Our Corporate Selves

Trailing and the modern office

Imagine, if you will, that your boss, (a woman) is delicately palming both her Special K bar and iPhone 7 as she plucks a piece of advice out of thin air for you: “Never start a sentence with what you can’t do– start with what you can do, and then offer solutions.” The frequency of vague and empty aphorisms in the workplace is so great it has induced a contemporary occupational horror vacui. Fearing the complete non-meaning of a phrase uttered by our superiors, we are forced to relegate production from actual output to rhetorical code-breaking: ‘Is she directing me to do something?’ ‘Is this advice that I am meant to regurgitate back at a later date?’ ‘What does she think Special K bars achieve if you never actually workout?’ This is the feedback loop of the creative economy. All the while those who exploit the lowly, post-graduate fodder who populate this cycle are escaping relatively unscathed and offices, especially those dealing with ‘communications’ or ‘marketing,’, all have to perform a greek chorus of tech company jargon. I imagine that is what Steven Phillips-Horst was attempting to derail with his new web series Trailing.

Phillips-Horst may be known to DIS readers as a politically savvy faggot (i.e. comedian) who creates tongue-in-cheek videos to guide the modern apolitical Facebook fetuses towards the seemingly unproductive system of voting––mayoral, gubernatorial, presidential. But his fictional show, based on his IRL experience as an email-chimp and writer for the Bill De Blasio campaign, serves as a smartly satirical excoriation of the creative economy. In seven episodes, Steven and his mostly sapphic cast create vignettes of an uncomfortably familiar office, one fostered into ubiquity by a generation of over-congratulated millennials, whose own obtuse banality and spurious “creative” social media initiatives have metastasized an entire industry into four-hour long meetings where inert terms like “core competency” are spawned.

● Given entries
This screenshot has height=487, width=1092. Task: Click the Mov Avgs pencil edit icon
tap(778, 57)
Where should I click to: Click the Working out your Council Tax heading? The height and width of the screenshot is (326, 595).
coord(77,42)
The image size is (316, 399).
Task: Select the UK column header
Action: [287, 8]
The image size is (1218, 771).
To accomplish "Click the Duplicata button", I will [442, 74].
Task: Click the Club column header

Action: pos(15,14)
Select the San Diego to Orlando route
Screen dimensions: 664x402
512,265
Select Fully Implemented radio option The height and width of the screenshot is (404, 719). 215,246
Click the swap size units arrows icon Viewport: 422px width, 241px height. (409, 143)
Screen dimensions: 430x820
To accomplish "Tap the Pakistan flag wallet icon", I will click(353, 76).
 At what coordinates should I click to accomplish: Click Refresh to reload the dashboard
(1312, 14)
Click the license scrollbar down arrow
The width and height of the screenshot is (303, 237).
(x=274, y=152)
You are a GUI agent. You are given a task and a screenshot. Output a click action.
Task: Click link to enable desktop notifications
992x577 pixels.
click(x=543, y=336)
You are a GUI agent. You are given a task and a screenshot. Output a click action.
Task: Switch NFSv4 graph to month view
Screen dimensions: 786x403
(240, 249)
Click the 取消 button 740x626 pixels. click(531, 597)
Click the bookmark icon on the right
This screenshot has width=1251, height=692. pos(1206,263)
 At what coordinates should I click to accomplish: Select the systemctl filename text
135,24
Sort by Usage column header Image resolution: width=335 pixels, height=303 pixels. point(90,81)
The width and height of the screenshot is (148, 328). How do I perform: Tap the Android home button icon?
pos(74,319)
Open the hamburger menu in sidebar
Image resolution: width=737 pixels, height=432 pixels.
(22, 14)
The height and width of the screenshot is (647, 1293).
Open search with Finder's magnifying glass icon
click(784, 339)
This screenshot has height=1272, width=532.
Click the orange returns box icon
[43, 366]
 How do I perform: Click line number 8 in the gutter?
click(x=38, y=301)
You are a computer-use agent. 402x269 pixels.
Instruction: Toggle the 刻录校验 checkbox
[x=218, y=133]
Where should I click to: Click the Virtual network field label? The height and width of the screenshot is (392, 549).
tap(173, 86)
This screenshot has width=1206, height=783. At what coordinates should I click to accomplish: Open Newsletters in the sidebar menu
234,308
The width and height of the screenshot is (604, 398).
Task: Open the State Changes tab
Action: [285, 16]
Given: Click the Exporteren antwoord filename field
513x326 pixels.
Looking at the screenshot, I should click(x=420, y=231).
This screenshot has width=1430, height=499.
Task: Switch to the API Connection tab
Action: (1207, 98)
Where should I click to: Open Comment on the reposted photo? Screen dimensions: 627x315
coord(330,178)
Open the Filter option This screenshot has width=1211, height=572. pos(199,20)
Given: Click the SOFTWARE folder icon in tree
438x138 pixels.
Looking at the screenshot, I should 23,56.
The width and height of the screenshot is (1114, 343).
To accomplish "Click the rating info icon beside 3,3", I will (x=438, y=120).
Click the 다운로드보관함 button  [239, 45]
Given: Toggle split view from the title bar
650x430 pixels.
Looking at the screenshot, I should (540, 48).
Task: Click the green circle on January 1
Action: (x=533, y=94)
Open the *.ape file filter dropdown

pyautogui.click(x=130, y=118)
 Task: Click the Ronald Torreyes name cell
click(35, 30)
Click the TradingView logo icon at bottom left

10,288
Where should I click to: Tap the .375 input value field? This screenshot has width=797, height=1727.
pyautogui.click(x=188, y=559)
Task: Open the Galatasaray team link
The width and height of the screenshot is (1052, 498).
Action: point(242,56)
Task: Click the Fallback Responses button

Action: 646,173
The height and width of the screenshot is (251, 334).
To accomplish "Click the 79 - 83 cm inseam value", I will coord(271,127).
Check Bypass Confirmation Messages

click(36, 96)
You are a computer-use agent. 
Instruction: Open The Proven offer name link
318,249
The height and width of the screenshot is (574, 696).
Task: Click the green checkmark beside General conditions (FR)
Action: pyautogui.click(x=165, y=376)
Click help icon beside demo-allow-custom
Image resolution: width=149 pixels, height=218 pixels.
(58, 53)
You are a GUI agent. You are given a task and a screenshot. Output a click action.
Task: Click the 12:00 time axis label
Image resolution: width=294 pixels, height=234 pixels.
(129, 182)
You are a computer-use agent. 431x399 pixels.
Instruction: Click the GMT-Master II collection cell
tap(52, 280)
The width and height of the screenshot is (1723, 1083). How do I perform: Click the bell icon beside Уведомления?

● Parts of the exercise
(a) Translate this sentence from the piece on the web series Trailing into Spanish: "This is the feedback loop of the creative economy."
(b) Add one more paragraph to the piece on the web series Trailing, picking up right after its final sentence.

● Responses in order
(a) Este es el circuito de retroalimentación de la economía creativa.

(b)
We are witness now to a terrifying acceleration towards corporate nonspecificity, wherein all jobs require meaninglessly tweeting through a fog of startup language. If Peter Thiel thinks all start-ups should be run like cults, one shudders to think what the Jonestown at the end of all this will look like; or how it will be annotated after the fact. The aforementioned hypothetical/advice fragment is a quote from the fictional head honcho of a political consulting firm in Trailing. This ladyboss, played by Joanna Bradley, is a human ouroboros composed of a social media manager’s head deeply imbedded in her own ass. The results are unnervingly familiar. They reference a pervasive cluelessness often seen in the communications industry culture and its variants––the desperate relevance-seeking blind leading the underemployed Instasavvy blind. These vacuous dictums become marching orders for an inchoate generation of what Richard Florida has deemed “high bohemians;” viz. limitedly skilled artists, musicians, lesbians, and vacuous dick-takers.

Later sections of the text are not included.